= Beginning of Section =
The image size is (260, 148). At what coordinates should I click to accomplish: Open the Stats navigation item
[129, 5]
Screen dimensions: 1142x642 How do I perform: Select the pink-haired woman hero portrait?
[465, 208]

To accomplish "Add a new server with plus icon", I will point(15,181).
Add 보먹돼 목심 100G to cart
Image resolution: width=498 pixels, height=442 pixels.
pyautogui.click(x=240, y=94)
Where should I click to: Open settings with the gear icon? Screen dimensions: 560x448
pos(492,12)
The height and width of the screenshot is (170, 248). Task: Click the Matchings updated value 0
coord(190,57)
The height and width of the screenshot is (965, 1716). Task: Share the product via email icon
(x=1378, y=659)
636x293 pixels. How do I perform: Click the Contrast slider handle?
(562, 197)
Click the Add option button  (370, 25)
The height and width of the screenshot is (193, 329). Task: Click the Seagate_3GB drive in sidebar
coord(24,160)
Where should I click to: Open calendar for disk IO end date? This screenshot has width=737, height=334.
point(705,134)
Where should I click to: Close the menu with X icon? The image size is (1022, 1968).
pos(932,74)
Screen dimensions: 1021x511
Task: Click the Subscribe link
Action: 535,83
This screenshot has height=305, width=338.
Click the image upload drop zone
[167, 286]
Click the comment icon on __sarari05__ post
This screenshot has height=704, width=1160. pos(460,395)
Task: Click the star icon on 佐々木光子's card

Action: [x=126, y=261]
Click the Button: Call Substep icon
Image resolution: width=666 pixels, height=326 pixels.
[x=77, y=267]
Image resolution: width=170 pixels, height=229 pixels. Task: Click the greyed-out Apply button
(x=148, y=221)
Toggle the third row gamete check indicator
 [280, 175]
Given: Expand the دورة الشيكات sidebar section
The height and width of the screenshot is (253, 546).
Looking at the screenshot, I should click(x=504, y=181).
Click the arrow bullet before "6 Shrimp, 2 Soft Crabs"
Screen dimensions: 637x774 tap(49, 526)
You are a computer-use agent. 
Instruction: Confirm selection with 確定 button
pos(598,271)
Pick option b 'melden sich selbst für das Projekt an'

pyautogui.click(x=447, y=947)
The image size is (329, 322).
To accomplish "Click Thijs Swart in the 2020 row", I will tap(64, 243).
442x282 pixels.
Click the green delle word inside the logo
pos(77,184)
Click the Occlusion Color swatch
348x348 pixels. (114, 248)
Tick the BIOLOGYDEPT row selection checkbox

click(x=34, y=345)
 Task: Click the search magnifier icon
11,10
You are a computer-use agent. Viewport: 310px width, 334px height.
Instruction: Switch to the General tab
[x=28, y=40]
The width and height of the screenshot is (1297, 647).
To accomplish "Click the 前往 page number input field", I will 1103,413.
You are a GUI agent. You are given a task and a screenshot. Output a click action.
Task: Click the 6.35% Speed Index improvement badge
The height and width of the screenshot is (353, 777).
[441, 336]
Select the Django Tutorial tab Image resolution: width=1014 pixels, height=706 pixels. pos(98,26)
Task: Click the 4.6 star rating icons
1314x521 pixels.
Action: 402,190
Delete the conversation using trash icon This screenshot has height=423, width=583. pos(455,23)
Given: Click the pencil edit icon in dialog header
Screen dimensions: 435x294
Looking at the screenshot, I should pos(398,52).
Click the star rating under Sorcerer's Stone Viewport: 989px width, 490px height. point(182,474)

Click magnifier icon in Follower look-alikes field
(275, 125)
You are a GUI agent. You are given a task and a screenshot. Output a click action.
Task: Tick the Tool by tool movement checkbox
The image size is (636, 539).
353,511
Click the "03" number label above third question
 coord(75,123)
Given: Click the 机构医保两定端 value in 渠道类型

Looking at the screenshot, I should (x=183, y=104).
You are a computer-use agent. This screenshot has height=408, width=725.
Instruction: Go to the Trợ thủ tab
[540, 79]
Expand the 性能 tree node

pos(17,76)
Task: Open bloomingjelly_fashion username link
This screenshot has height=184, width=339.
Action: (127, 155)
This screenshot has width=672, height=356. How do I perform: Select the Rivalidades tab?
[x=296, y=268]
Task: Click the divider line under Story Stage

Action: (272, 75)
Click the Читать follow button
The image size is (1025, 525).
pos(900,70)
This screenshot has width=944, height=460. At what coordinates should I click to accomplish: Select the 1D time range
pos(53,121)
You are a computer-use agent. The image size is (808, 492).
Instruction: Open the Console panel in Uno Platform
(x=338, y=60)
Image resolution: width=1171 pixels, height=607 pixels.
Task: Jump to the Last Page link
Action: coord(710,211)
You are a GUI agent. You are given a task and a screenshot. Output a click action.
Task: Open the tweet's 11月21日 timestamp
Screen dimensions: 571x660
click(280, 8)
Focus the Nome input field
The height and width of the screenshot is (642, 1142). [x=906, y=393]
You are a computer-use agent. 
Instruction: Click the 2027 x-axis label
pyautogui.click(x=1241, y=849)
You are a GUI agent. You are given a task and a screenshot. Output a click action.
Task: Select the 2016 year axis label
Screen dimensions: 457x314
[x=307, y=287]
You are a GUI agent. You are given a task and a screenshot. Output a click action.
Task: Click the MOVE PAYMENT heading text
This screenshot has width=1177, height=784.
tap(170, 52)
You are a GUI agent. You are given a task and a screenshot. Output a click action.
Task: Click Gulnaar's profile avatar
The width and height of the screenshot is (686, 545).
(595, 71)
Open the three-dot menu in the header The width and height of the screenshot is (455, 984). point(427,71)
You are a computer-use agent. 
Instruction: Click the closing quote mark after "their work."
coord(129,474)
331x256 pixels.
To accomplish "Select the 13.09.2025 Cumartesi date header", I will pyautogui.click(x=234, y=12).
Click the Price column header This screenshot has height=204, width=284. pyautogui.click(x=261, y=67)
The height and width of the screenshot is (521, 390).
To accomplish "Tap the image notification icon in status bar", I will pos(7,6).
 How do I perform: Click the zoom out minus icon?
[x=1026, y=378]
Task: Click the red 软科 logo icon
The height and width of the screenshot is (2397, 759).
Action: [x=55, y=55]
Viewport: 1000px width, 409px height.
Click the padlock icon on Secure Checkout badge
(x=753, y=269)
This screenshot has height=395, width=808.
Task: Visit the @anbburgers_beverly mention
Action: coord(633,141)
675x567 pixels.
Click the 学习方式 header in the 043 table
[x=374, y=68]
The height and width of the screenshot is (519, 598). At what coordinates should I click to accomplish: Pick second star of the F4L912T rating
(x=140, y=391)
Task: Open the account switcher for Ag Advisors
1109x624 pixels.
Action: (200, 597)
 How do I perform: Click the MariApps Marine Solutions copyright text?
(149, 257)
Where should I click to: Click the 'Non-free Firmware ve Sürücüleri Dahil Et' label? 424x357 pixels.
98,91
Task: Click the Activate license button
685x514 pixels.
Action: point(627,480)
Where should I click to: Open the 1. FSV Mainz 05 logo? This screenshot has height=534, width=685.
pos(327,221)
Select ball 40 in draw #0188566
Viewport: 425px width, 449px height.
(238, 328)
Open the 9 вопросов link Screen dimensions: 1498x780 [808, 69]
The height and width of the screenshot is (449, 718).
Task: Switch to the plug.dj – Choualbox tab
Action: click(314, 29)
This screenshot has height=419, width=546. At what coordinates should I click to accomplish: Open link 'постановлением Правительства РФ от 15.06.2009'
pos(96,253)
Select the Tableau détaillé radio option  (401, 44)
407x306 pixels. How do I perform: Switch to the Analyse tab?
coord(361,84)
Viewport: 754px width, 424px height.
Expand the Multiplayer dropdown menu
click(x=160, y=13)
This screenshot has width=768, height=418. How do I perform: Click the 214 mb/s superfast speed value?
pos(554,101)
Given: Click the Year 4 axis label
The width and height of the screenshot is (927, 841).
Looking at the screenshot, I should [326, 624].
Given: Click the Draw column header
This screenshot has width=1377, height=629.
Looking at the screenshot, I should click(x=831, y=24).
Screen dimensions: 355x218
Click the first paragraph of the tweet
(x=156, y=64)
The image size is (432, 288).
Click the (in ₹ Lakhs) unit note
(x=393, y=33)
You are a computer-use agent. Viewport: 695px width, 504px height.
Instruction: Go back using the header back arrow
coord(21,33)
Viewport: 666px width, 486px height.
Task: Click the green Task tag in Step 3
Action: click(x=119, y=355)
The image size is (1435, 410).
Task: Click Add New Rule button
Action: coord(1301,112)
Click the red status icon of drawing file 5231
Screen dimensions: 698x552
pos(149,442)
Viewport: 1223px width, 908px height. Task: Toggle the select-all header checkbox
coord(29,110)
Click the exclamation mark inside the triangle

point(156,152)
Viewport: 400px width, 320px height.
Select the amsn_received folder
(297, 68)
= End of Section =
TASK TO COMPLETE
Starting with the line that holds "Given: Click the 机构医保两定端 value in 渠道类型" and ending with the line that holds "Click the Читать follow button", retype every line in the data above exactly, and nothing else.

COMPLETED EXERCISE
Given: Click the 机构医保两定端 value in 渠道类型

Looking at the screenshot, I should (x=183, y=104).
You are a computer-use agent. This screenshot has height=408, width=725.
Instruction: Go to the Trợ thủ tab
[540, 79]
Expand the 性能 tree node

pos(17,76)
Task: Open bloomingjelly_fashion username link
This screenshot has height=184, width=339.
Action: (127, 155)
This screenshot has width=672, height=356. How do I perform: Select the Rivalidades tab?
[x=296, y=268]
Task: Click the divider line under Story Stage

Action: (272, 75)
Click the Читать follow button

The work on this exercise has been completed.